(TASK): Recast everything in the data from the line containing "The height and" down through the line containing "point(345,275)" as a two-column CSV with the columns input and output. Give one row per entry, with its text and its answer each in a single quoted field, line breaks turned into spaces and pictures left out.
Start
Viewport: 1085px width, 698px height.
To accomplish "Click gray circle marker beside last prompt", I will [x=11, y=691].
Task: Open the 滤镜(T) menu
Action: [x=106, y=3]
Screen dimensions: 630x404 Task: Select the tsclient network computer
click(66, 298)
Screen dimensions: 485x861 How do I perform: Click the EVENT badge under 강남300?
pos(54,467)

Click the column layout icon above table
End
Start
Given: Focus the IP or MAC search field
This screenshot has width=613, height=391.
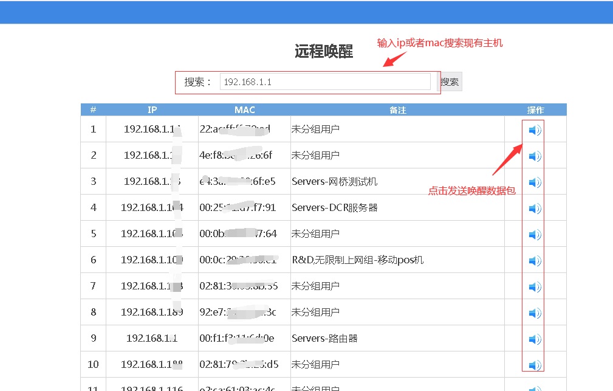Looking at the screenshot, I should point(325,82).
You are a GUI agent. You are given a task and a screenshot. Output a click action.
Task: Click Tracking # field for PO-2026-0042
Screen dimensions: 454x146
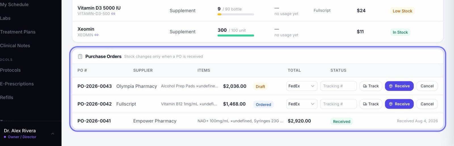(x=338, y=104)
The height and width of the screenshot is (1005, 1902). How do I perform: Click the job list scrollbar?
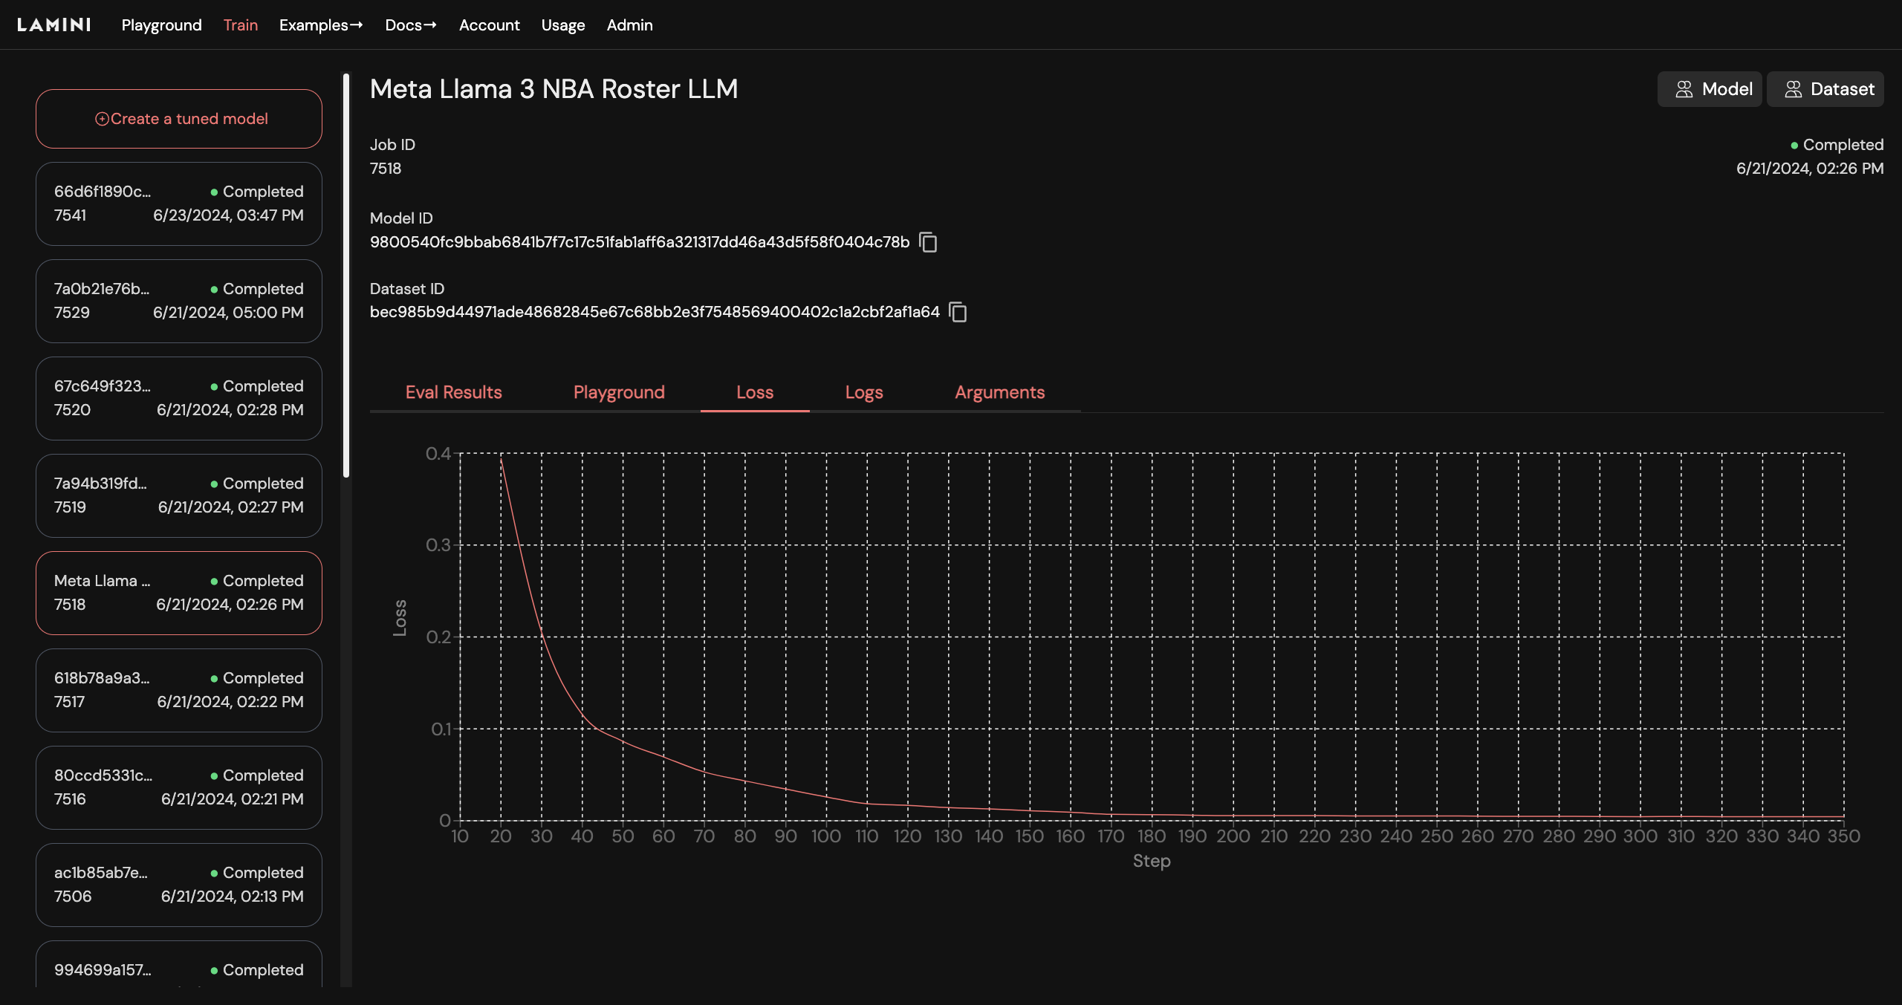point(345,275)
End
(FINAL RESULT):
input,output
"The height and width of the screenshot is (1005, 1902). How do I perform: Click the job list scrollbar?","point(345,275)"